— Task objective —
How many lines in the records below contain the word "icon"? Reply with the number alone.

— Records from a pointing dataset —
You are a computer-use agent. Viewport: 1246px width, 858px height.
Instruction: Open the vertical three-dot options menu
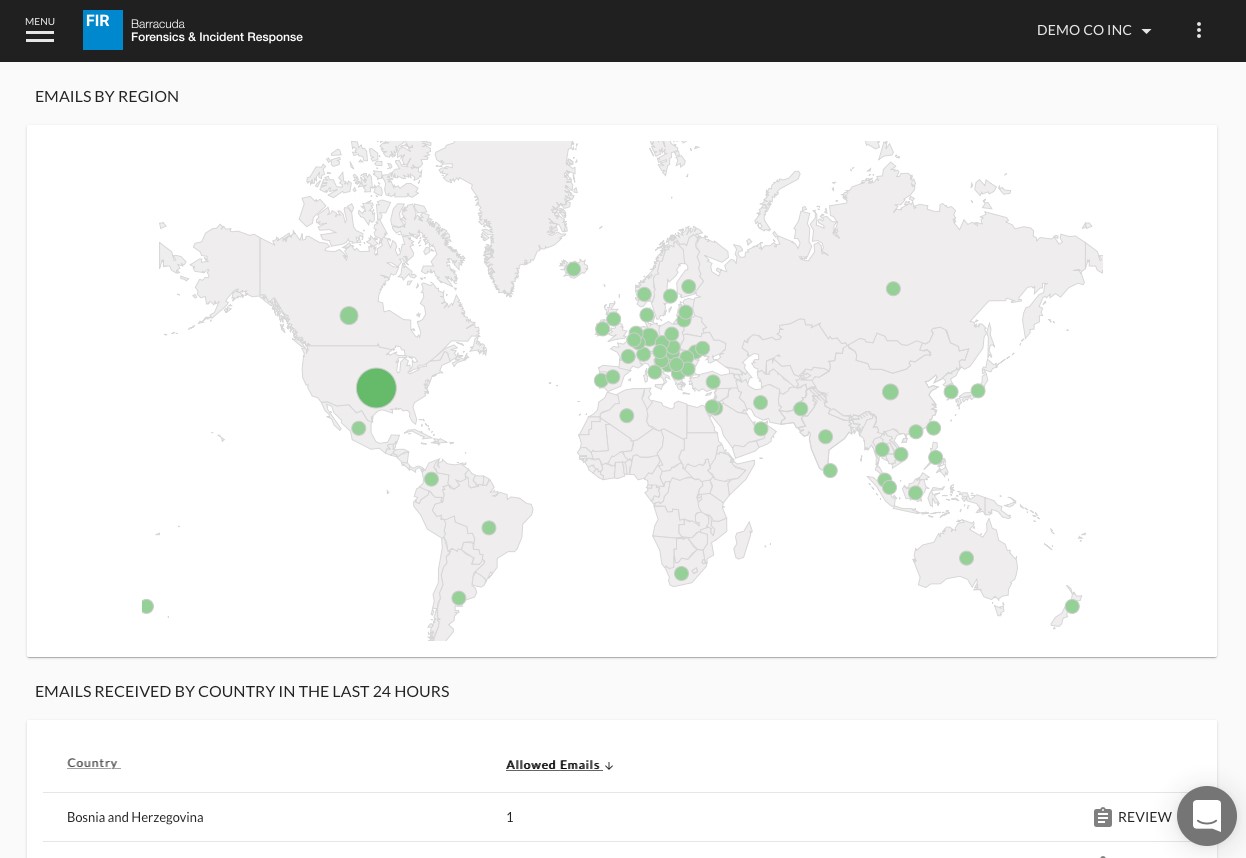point(1199,30)
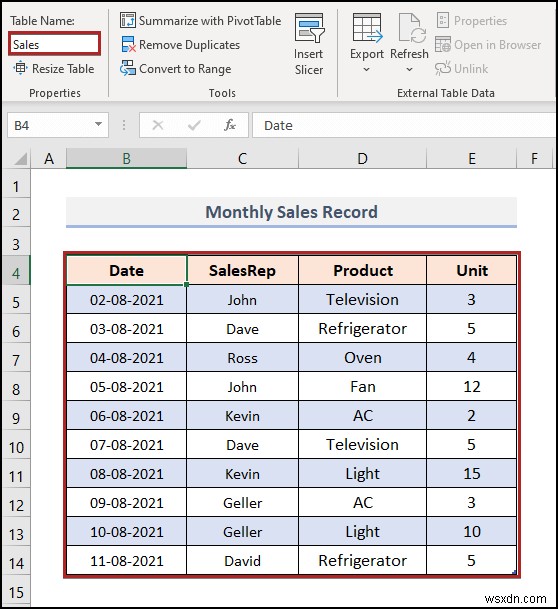The width and height of the screenshot is (558, 609).
Task: Select row 8 header
Action: (x=16, y=389)
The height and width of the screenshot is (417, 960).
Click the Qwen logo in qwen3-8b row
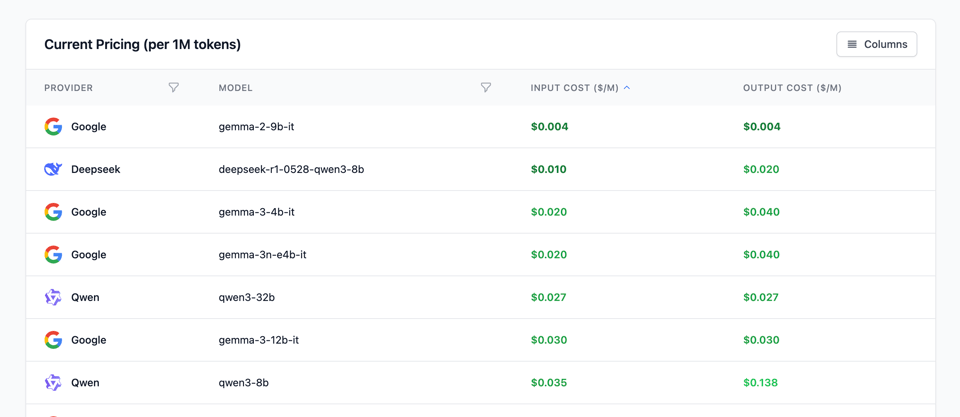(x=53, y=383)
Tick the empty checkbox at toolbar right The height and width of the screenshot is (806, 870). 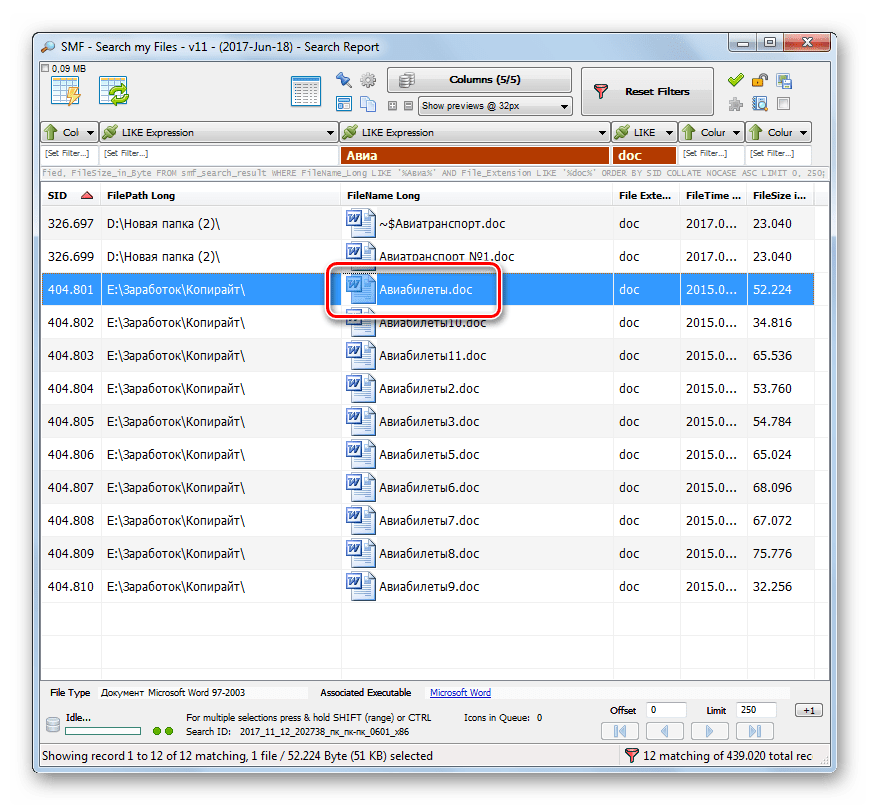(x=784, y=103)
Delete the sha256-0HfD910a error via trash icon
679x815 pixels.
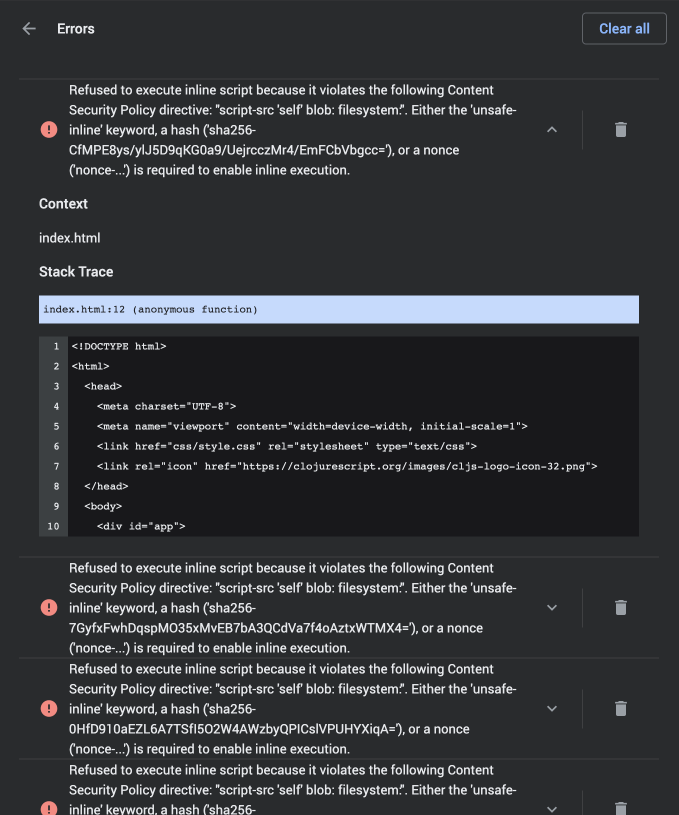[x=621, y=709]
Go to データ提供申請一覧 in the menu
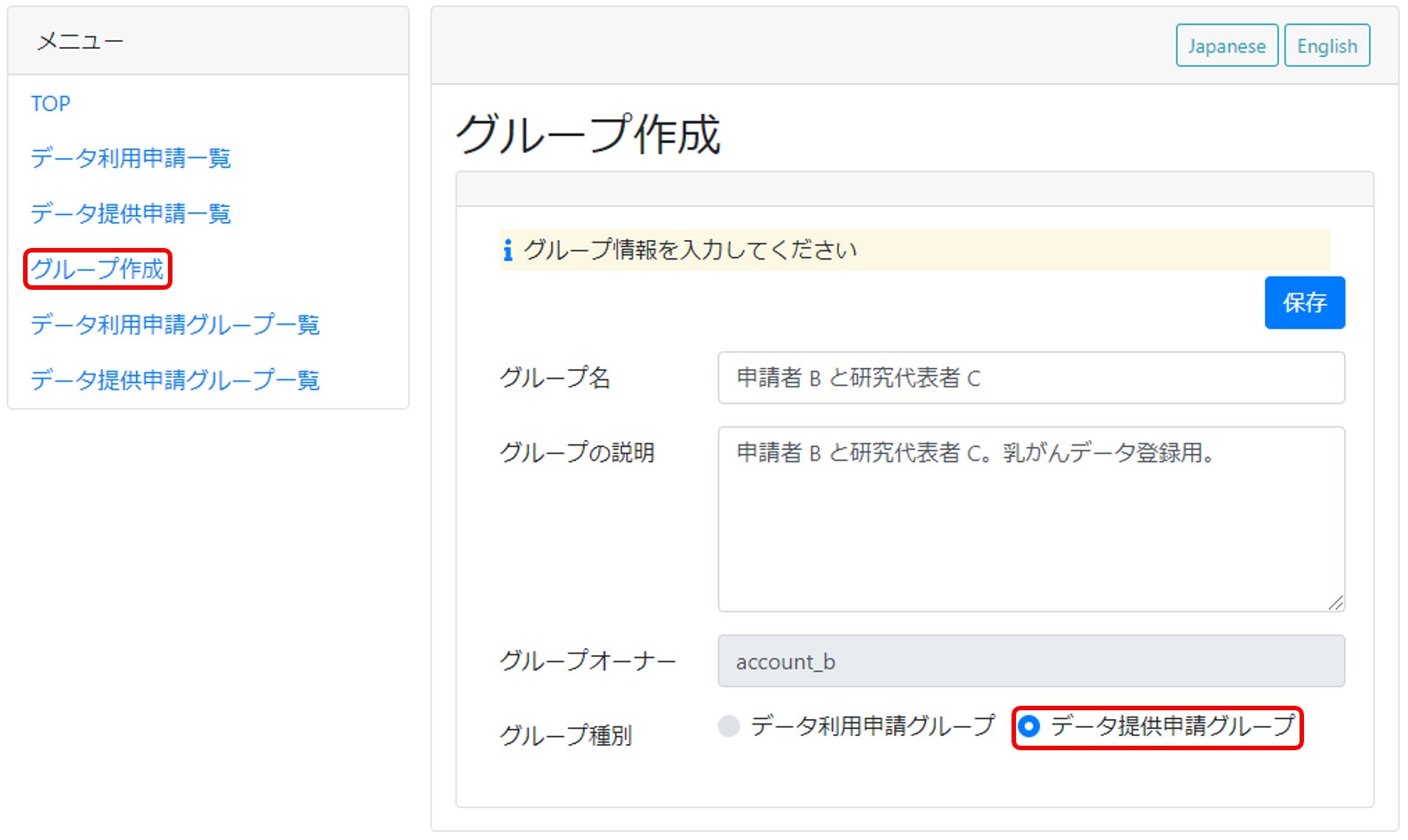 pos(131,213)
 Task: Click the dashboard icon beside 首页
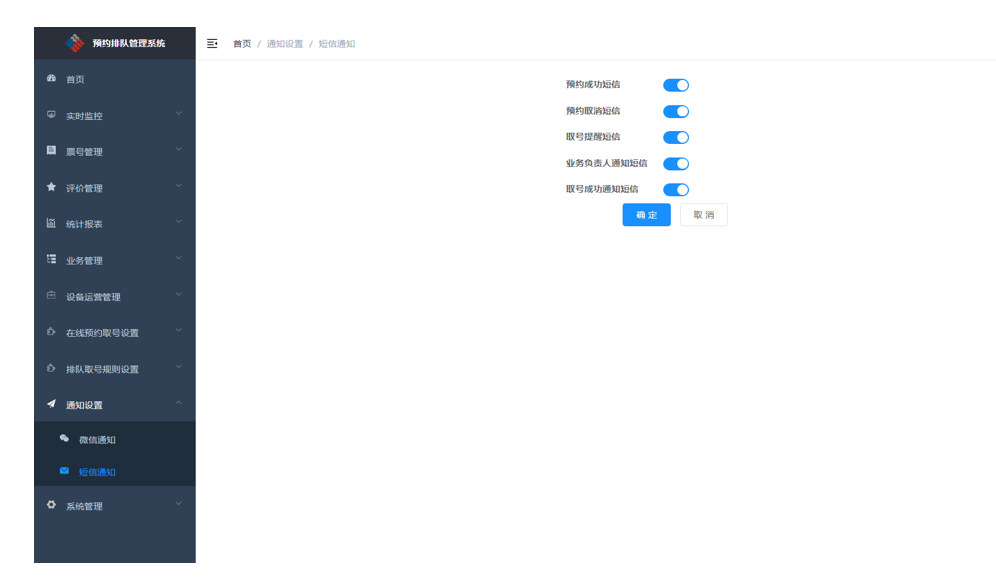[51, 79]
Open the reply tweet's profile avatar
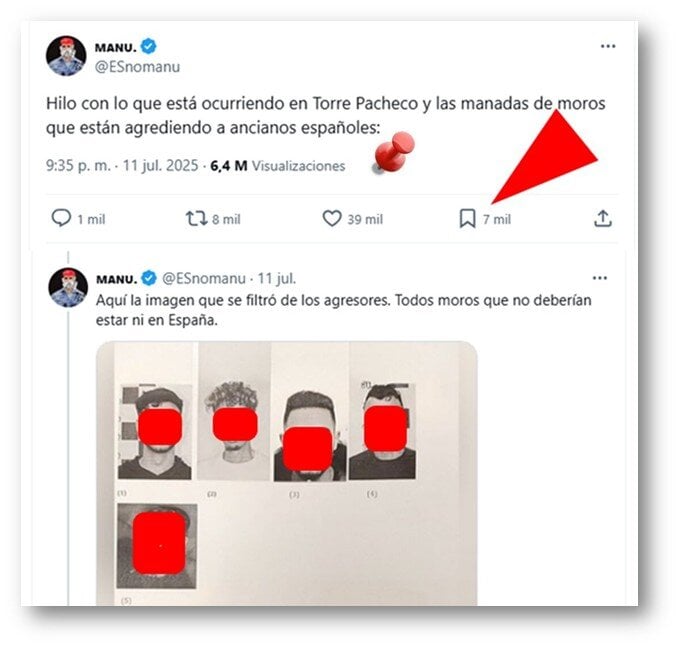The width and height of the screenshot is (680, 648). [68, 288]
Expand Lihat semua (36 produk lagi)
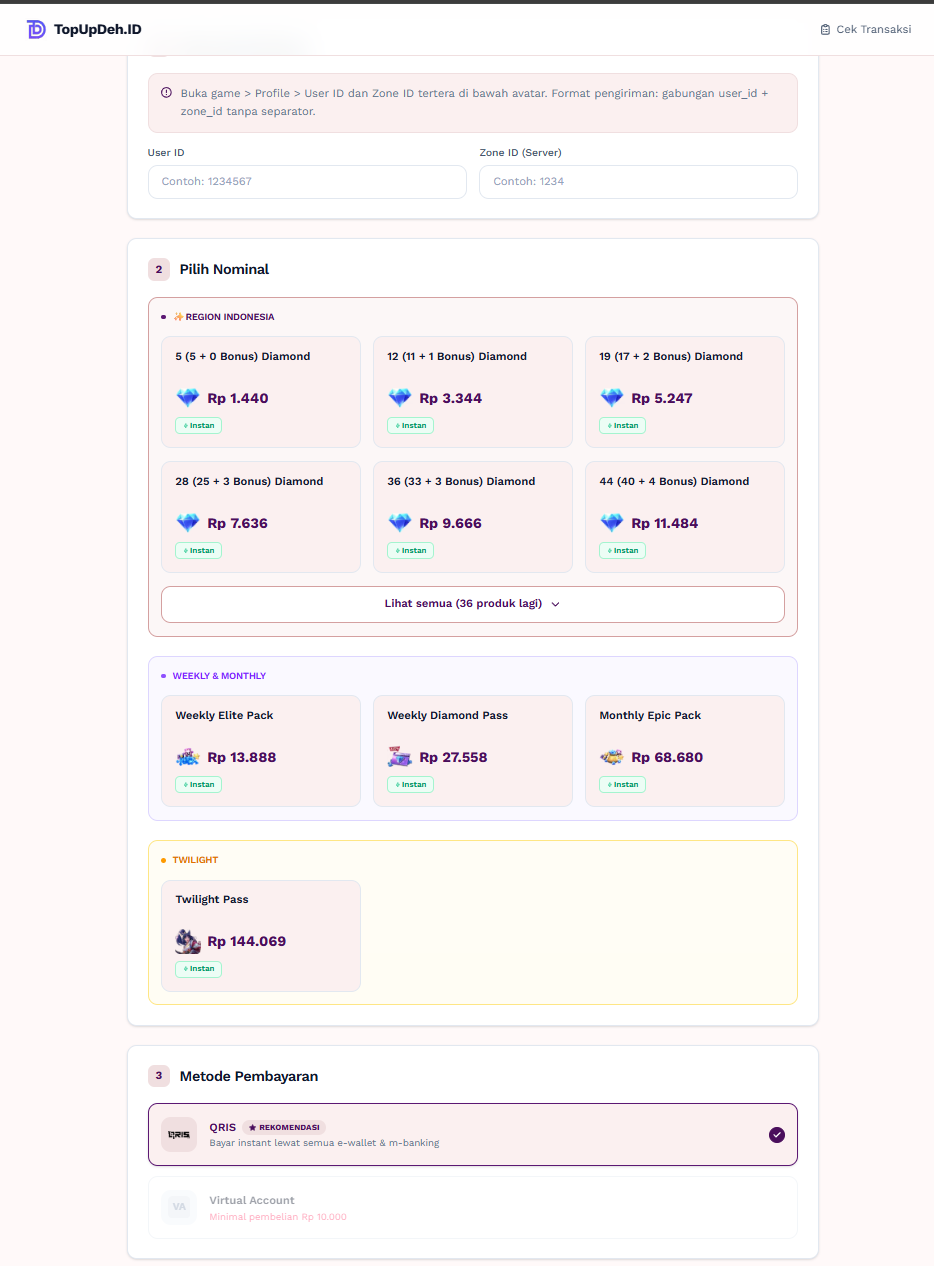This screenshot has height=1266, width=934. (x=463, y=604)
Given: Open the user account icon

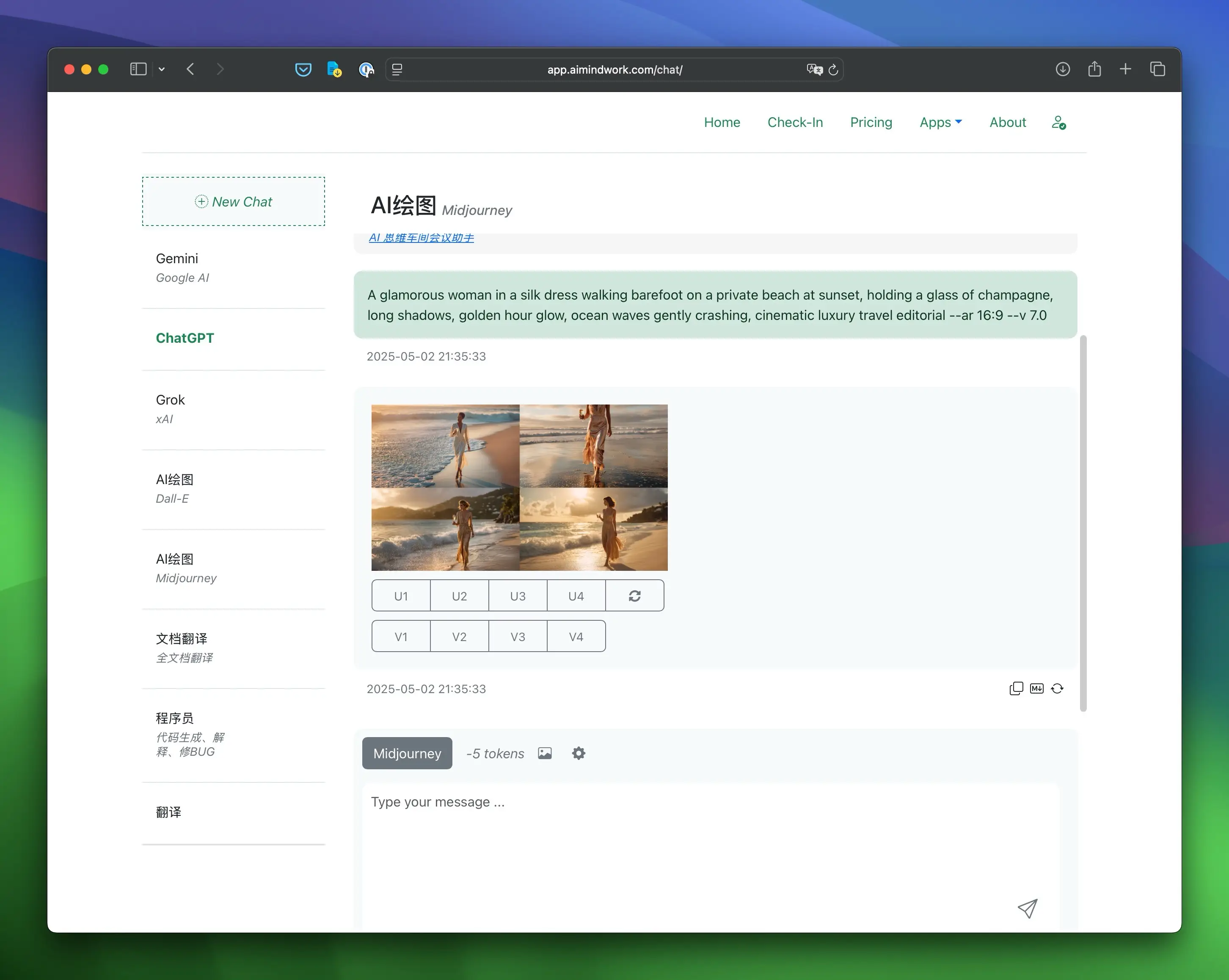Looking at the screenshot, I should (x=1058, y=123).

— Task solution —
3